Some have labeled him a “bust” for his frustrating, stunted NFL career. He really wasn’t. He went to two Pro Bowls. He was the NFC Offensive Rookie of the Year in 2006 and the NFL Comeback Player of the Year in 2009. While his 46 TDs to 51 interceptions NFL career ratio is lackluster to say the least, his Titans teams won. With Young under center, the Titans went 30-17.

Still, it’s safe to say that he did not live up to the expectations of transcendence he created in Austin. When he left the 40 Acres, it seemed like he was poised to redefine NFL quarterbacking. Passed over by his hometown Texans, Young wound up in a terrible situation, something akin to a NFL-style custody battle. Tennessee Titans owner Bud Adams picked him, then forced his coach, Jeff Fisher, to start him. (Fisher and his staff reportedly wanted to select USC QB Matt Leinart, whom Young had just out dueled in the Rose Bowl and went on to be a true NFL bust.)

Jeff Fisher, unlike Mack Brown, forced Young to conform to his system—no more of letting Vince be Vince. Among Longhorn faithful, particularly Vince Young devotees, Fisher is regarded as a villain. Years after Young flamed out of the NFL, it became clearer and clearer that Fisher really had no idea what to do with a talented quarterback. In the 2017 playoffs, three of his former signal-callers were starting (Case Keenum, Jared Goff, and Nick Foles), all of them with much better numbers under their new coaches than they ever had under Fisher.

But though it’s tempting to blame all of Young’s failures on bad coaching and friction between leadership and the owner, some of the blame must fall on VY’s shoulders. There was the photo of him shirtless in a club swilling from a bottle of a tequila. There was a $15,000 tab—essentially the cost of a new Kia—for one single feast at a Cheesecake Factory.

All that partying and junk food caught up with him. He put on bad weight, lost a step as a runner, and began having soft muscle injuries—hamstring pulls and tears and such. He never had those at Texas, where he seemed constructed of titanium. (Most famously, on a play against Kansas State, his ankle was bent double in a grotesque manner. It looked like a season-ending injury, but Young was back out there to win the game a few plays later.) He had a mental breakdown, going missing from the team.

But it’s better to remember his career for what he did accomplish rather than what he did not, and the long odds he overcame to make it as far as he has. The southwest Houston area Hiram Clarke, where Young was born and raised, is not the worst neighborhood in Houston by a long stretch. But in comparing it to nearby Meyerland, Mimi Swartz described it thusly: “In the Hiram Clarke neighborhood, the ranch houses were much smaller, the windows had bars, and weeds choked the front yards.”

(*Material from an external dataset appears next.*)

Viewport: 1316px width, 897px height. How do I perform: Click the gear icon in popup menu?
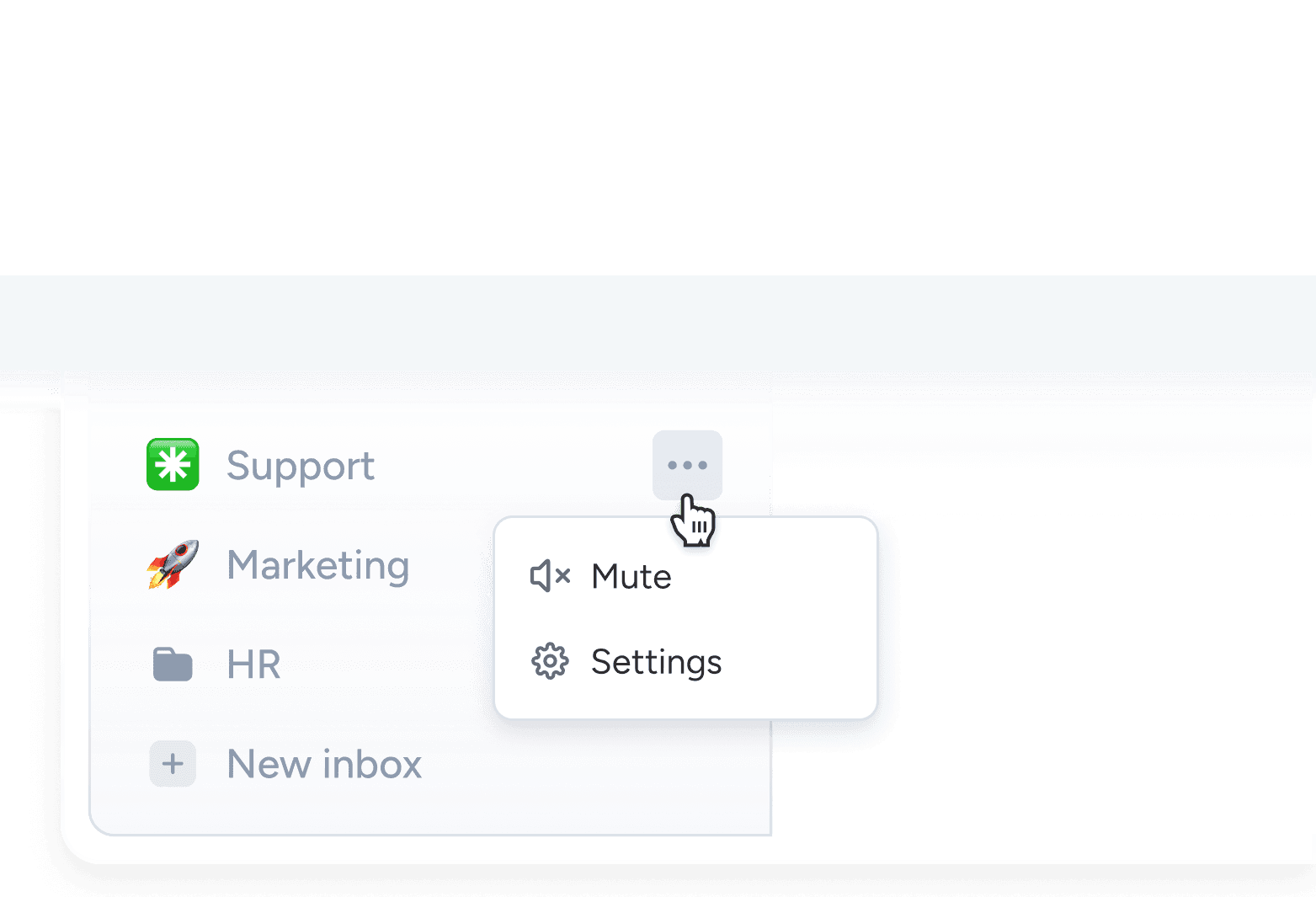click(550, 661)

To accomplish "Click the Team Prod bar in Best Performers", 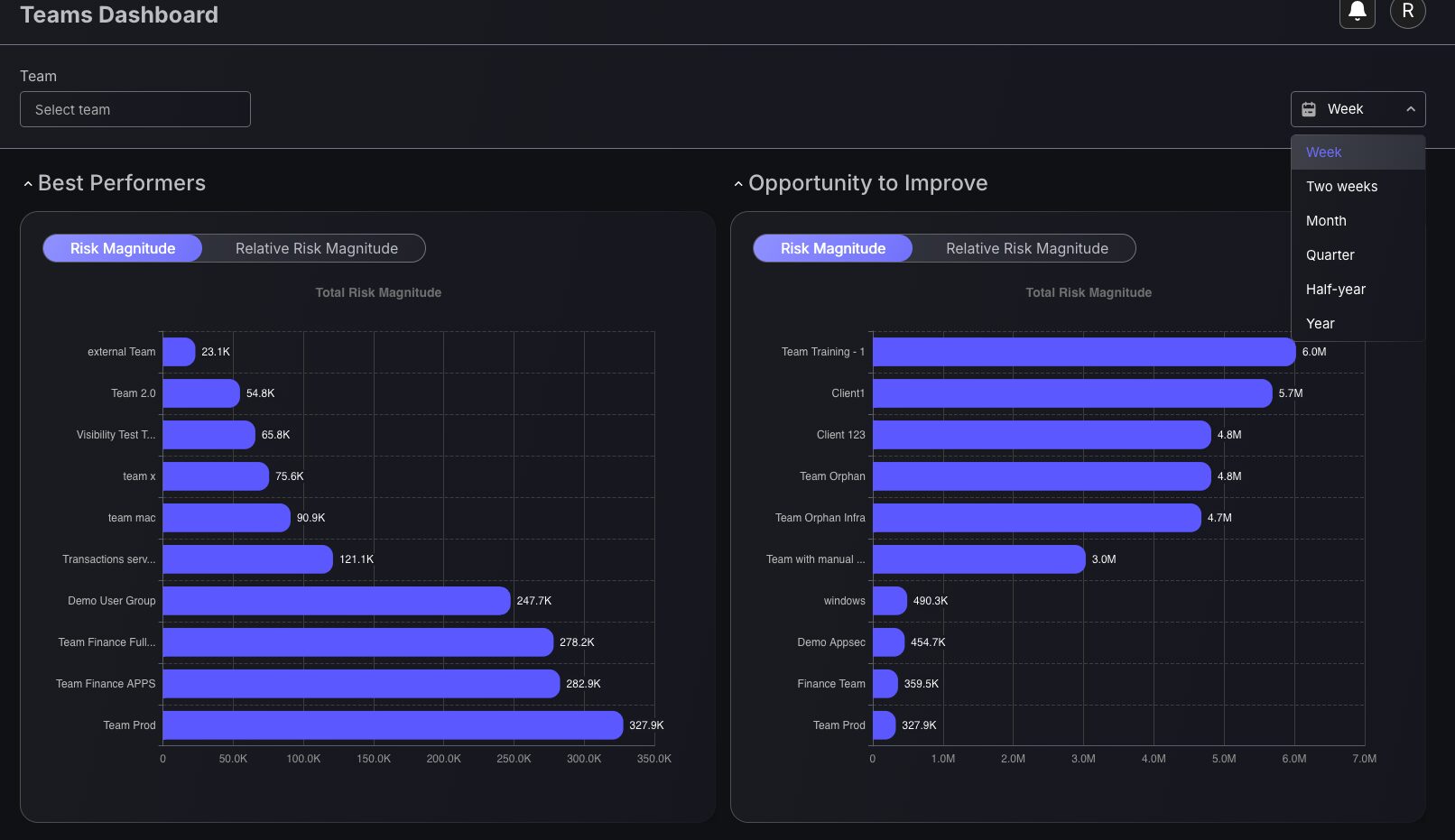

full name is Vincent Paul Young, Junior, but that was about all the elder Vincent Paul Young ever gave his son. He walked out on the family when Vince Jr. was three years old, and according to Harris County District Court records, the elder Young has been arrested nineteen times since 1976, on charges ranging from assault to weapons violations to car burglary to fencing to cocaine possession. He was in prison on a burglary conviction the day his son took down the mighty Trojans. In 2017, he was convicted of evading arrest in a motor vehicle and sentenced to a year in state jail.

In seventh grade, Young was being courted by a street gang. They get you early in “the Clarke,” as it is known locally. His mom, who with help from his grandmother and two uncles raised Young, wasn’t having it. To keep him out of trouble, she would have him rake the yard before she dumped the leaves out and force him to do it all over again. (It’s reminiscent of the Bobby Fuller song: “Raking leaves in the hot sun / I fought my mom and mom won.”)

A few weeks before VY’s career peaked in Pasadena, Ralph Cooper, the dean of Houston sports radio talkers, spoke to the Austin American-Statesman: “You can’t overestimate just how much Vince his meant to Houston and vice versa,” he said. “His athletic ability has been legendary since eighth grade at Dick Dowling Middle School. We’ve all watched and cheered this respected young man, knowing the price he’s paid to get to where he is.”